Eugenio Montale: poesie e poetica
Un’opera letteraria intensa, quella di Eugenio Montale, racchiusa nelle seguenti pubblicazioni:
Ossi di seppia, Torino, Gobetti, 1925.
La casa dei doganieri e altri versi, Firenze, Vallecchi, 1932.
Poesie, Firenze, Parenti, 1938.
Le occasioni, Torino, Einaudi, 1939.
Finisterre. Versi del 1940-42, Lugano, Collana di Lugano, 1943.
Quaderno di traduzioni, Milano, Edizioni della Meridiana, 1948.
La bufera e altro, Venezia, Neri Pozza, 1956.
Farfalla di Dinard, Venezia, Neri Pozza, 1956.
Xenia. 1964-1966, San Severino Marche, Bellabarba, 1966.
Auto da fé. Cronache in due tempi, Milano, Il Saggiatore, 1966.
Fuori di casa, Milano-Napoli, Ricciardi, 1969; Collana SIS, Mondadori, 1973; Oscar Moderni, Mondadori, 2017.
Satura, 1962-1970, Milano, A. Mondadori, 1971.
Nel nostro tempo, Milano, Rizzoli, 1972.
Diario del ’71 e del ’72, Milano, A. Mondadori, 1973.
Sulla poesia, Milano, A. Mondadori, 1976.
Quaderno di quattro anni, Milano, A. Mondadori, 1977.
Altri versi e poesie disperse, Milano, A. Mondadori, 1981.
Diario postumo. Prima parte: 30 poesie, Milano, A. Mondadori, 1991
Diario postumo. 66 poesie e altre, Milano, A. Mondadori, 1996.
Per Montale la poesia è ricerca della dignità di uomo, una modalità di comunicazione tra esseri alla ricerca del senso inafferrabile della vita. Indagine, questa la parola chiave per capire la poetica di Montale. Il poeta indaga i movimenti dell’uomo nella società contemporanea, un uomo alla ricerca disperata di una nuova dimensione, di un posto in questo “nuovo” mondo. Dimenticate le elevazioni spirituali della poesia classica, nei versi nostalgici ed ermetici di Montale, c’è tutto quello che “non siamo”, tra guerre, debolezze e fragilità quotidiane.
Tra le tante poesie di Eugenio Montale, resteranno indelebili i versi dedicati alla moglie Drusilla, “Ho sceso, dandoti il braccio”, una dichiarazione d’amore che attraversa i secoli e le generazioni di studenti.
“Ho sceso, dandoti il braccio, almeno un milione di scale
e ora che non ci sei è il vuoto ad ogni gradino.
Anche così è stato breve il nostro lungo viaggio.

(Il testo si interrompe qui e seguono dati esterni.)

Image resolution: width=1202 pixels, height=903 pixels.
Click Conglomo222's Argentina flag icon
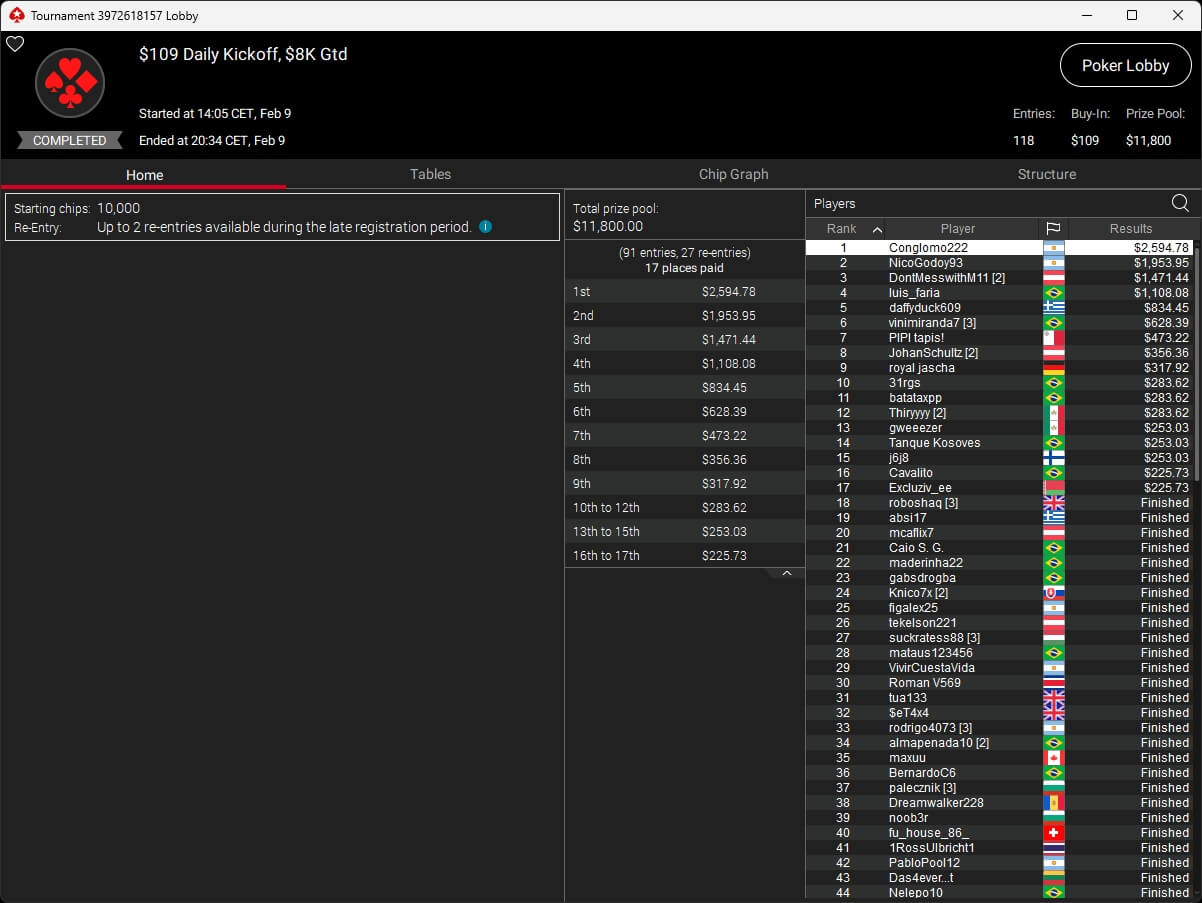1053,248
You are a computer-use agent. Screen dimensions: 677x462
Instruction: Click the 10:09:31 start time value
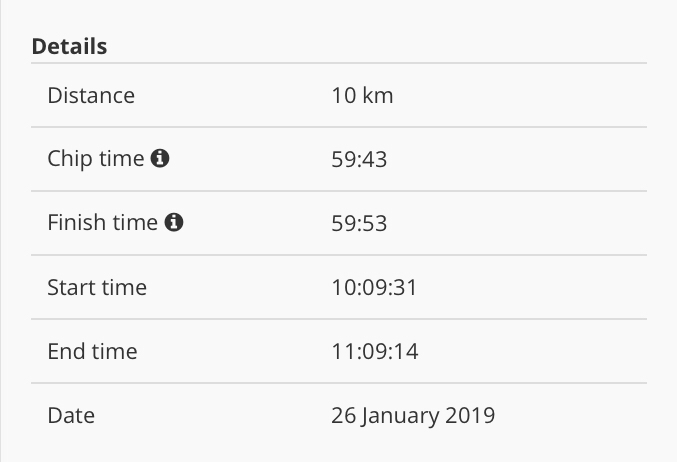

Il mio dura tuttora, nè più mi occorrono
le coincidenze, le prenotazioni,
le trappole, gli scorni di chi crede
che la realtà sia quella che si vede.
Ho sceso milioni di scale dandoti il braccio
non già perché con quattr’occhi forse si vede di più.
Con te le ho scese perché sapevo che di noi due
le sole vere pupille, sebbene tanto offuscate,
erano le tue.”
La ricerca spasmodica del senso della vita. Versi come cocci aguzzi di bottiglia, che pungono le coscienze e scuotono il torpore di chi si accontenta della superficie. Un amore immortale, troppo grande per sopravvivere al breve tempo concesso agli uomini. Una penna che ha raccontato quanto pesa l’anima in un mondo che ne è rimasto privo.